QUESTION: How many of YOU recognized the ECG format used for the 1st tracing shown above in this case? Please TAKE another LOOK (Figure-1):

  • This was the 1st ECG recorded following ROSC after a long course of ACLS. We are told that this ECG was originally recorded at 50 mm/sec speed — but had been converted to 25 mm/sec. But — WHAT about the limb lead arrangement?


Figure-1: The initial ECG shown above in today’s case (See text).



POINT #1: The ECG shown in Figure-1 has been recorded using the Cabrera Format. Electrocardiography is an international tool. While a standard ECG format (with no more than minor variation) is used throughout the United States — variations in format are used in some other countries.

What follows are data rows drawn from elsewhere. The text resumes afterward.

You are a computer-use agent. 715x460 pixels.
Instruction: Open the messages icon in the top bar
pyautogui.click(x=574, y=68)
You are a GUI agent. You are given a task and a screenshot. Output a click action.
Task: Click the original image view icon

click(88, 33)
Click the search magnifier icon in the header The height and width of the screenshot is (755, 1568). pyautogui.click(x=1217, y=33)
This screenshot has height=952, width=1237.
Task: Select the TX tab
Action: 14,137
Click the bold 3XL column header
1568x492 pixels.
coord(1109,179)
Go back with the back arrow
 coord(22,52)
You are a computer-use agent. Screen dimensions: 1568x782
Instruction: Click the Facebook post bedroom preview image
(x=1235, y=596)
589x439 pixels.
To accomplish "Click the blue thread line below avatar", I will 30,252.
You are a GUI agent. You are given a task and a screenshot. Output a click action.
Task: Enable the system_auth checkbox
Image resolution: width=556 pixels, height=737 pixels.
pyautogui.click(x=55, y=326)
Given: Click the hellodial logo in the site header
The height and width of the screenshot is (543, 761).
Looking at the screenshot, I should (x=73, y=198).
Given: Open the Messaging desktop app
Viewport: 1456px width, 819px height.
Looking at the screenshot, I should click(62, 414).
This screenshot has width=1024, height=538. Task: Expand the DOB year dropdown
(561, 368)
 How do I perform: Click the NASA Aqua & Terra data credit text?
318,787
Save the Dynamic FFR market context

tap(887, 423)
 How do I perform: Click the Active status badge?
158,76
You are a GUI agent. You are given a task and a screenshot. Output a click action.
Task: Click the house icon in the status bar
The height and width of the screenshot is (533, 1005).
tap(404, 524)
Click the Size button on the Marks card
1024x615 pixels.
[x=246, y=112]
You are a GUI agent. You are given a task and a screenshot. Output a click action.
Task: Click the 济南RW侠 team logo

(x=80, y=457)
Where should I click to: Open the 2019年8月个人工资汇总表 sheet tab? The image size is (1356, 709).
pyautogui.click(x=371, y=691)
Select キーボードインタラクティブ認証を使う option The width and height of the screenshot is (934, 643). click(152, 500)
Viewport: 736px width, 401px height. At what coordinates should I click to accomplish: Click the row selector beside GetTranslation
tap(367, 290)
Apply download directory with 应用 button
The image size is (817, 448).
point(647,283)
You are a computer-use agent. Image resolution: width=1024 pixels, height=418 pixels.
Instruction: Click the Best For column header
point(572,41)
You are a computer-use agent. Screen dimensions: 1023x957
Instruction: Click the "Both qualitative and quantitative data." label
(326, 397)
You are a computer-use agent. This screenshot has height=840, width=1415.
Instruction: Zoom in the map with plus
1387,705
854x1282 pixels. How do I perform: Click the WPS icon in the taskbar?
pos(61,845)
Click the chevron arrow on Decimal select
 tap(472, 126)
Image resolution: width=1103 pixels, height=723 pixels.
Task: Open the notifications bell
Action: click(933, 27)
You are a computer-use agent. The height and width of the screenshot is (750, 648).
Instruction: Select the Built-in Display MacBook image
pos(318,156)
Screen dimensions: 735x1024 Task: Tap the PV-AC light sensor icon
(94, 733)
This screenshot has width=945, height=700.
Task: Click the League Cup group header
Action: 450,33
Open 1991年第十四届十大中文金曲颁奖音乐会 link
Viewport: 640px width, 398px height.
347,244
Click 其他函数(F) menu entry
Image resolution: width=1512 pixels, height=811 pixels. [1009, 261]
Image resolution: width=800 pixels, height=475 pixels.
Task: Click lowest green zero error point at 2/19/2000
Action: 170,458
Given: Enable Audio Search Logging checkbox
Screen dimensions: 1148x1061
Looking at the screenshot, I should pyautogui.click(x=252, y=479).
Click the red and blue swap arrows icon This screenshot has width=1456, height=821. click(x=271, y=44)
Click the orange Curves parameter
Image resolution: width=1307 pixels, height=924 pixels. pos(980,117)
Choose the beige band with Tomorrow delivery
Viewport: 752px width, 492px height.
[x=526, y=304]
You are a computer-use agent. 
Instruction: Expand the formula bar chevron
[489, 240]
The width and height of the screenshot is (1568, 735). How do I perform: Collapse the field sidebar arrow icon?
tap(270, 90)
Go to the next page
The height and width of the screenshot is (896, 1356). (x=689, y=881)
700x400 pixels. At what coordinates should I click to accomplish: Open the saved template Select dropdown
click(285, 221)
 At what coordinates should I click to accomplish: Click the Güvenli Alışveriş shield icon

  • A number of ECG parameters may vary in these other ECG formats. These most commonly include the speed of recording (ie, use of 50 mm/second — instead of the standard 25 mm/second speed used in the U.S. and — the sequence of the limb lead display (which is different in the Cabrera format — as shown in Figure-1).
  • Because we become accustomed to whatever ECG format is used in the country in which we practice — other ECG formats may be unfamiliar to us. As a result — the limb lead layout for the ECG shown in Figure-1 may have seemed strange when you first saw the initial ECG in today’s case. This is because the 1st limb lead displayed in Figure-1 is lead aVL  and, an aVR display occurs between leads I and II.


The Cabrera Format:

Initial description of the sequential limb lead format shown in Figure-1 was made by Fumagalli in 1949. Despite this — credit for this format is attributed to Cabrera. The Cabrera system has been in routine use in Sweden since 1977. A number of other countries also use the Cabrera format (ie, witness today’s case, contributed by Dr. Nossen from Norway). There are 2 Modifications in the Cabrera Format compared to the standard format used in the United States and in many (most) other countries: i) A recording speed of 50 mm/second is used in the Cabrera format; andii) A different limb lead sequence is used.

  • As I “confessed” in the September 26, 2018 post of Dr. Smith’s ECG Blog — my brain is “programmed” to interpreting 12-lead ECGs and rhythm strips at the 25 mm/second speed that is standard in the United States. After 4+ decades of interpreting tens of thousands of tracings — there is an instant (automatic) process of “pattern recognition” that I find takes place in my brain, even before I begin systematic interpretation of any given tracing. This process is invalidated by the unfamiliar appearance of different-sized complexes that are produced when a 50 mm/second recording speed is used.
  • POINT #2: Other countries (such as Germany) often use a 50 mm/second recording speed. Usually it will be obvious on sight when a 50 mm/second speed has been used — but sometimes it won’t be. This is especially true when assessing narrow QRS rhythms for heart rate (ie, a narrow QRS rhythm may appear widened and excessively slow if you fail to recognize a 50 mm/second recording speed). Therefore — it’s important to be aware of the recording speed (and to clarify if the tracing you are interpreting is from a foreign country — especially if the recording speed isn’t marked at the bottom of the ECG).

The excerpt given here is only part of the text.